企業課題をヒアリングしてその場でアプリを構築するロールプレイにチャレンジ!

企業課題をヒアリングしてアプリを設計するスキルを学ぶ

 ジョイゾーは2010年に創業し、2011年にkintoneがリリースされたのと同時に、kintone専業のSIerとして事業を行なってきた。現在は、「システム39」という顧客の目の前で対面開発するサービスが人気だ。1回2時間の打ち合せを3回実施し、その場でkintoneアプリを作ってしまうというのが特徴だ。

 ヒアリングを含めて2時間×3回で企業システムが完成するのは、もちろんノーコードプラットフォームであるkintoneのおかげでもあるが、ジョイゾーのスキルも高いことも間違いない。すでに700件以上の対応実績があるという。

ジョイゾーが得意とする2時間の対面開発サービス「システム39」

 中小企業のkintone担当にも、このスキルが求められているのではないだろうか。的確に社内のニーズをヒアリングし、短時間にアプリを作成できれば、kintoneの活用を促進できるようになる。

 アプリの作り方は、時間をかけてトライアンドエラーを繰り返していけばある程度学ぶことができる。「cybozu developer network」をはじめ、kintoneの情報はネットにたくさん公開されているので、分からないことがあれば教えてもらえる環境がある。

 しかし、社内の課題をヒアリングして、アプリの設計を行なう、というスキルを身につけるのはなかなか難しい。筆者も数え切れないくらいkintone最前線の取材を繰り返し、実際に自分の会社にも導入し、アプリを作り、活用の連載まで持っている。それでも、複雑な課題をピンポイントで解決できるアプリを構築できるのか、というとその自信はない。

 kintoneの認定資格である「アプリデザインスペシャリスト」の勉強をすれば身につくのかな、などと考えていたところ、今回のお話をいただき、渡りに船と参加させてもらった。

———

▶ 課題:
1) 本文のうち、「しかし、社内の課題をヒアリン」から始まり「か、というとその自信はない。」まで続く部分をそのまま書き写すこと。
2) 本文によると、ジョイゾーの「システム39」では、1回何時間の打ち合せを何回実施するか。
本文の後に続く資料は使わなくてよい。

▶ 提供資料:
———

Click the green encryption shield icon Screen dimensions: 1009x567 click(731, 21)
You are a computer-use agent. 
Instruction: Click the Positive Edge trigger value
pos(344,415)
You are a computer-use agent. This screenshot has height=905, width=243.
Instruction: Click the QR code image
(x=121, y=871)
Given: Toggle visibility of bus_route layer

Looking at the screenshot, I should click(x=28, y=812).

———

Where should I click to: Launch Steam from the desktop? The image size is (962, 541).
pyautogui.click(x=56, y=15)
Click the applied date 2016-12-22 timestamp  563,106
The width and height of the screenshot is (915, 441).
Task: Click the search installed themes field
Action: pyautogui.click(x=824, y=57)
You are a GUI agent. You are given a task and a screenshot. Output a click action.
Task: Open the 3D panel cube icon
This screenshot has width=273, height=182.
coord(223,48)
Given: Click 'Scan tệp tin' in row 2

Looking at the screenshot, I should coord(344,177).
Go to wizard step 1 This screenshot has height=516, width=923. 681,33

———

▶ 各課題の解答:
1)
しかし、社内の課題をヒアリングして、アプリの設計を行なう、というスキルを身につけるのはなかなか難しい。筆者も数え切れないくらいkintone最前線の取材を繰り返し、実際に自分の会社にも導入し、アプリを作り、活用の連載まで持っている。それでも、複雑な課題をピンポイントで解決できるアプリを構築できるのか、というとその自信はない。

2) 1回2時間の打ち合せを3回実施する。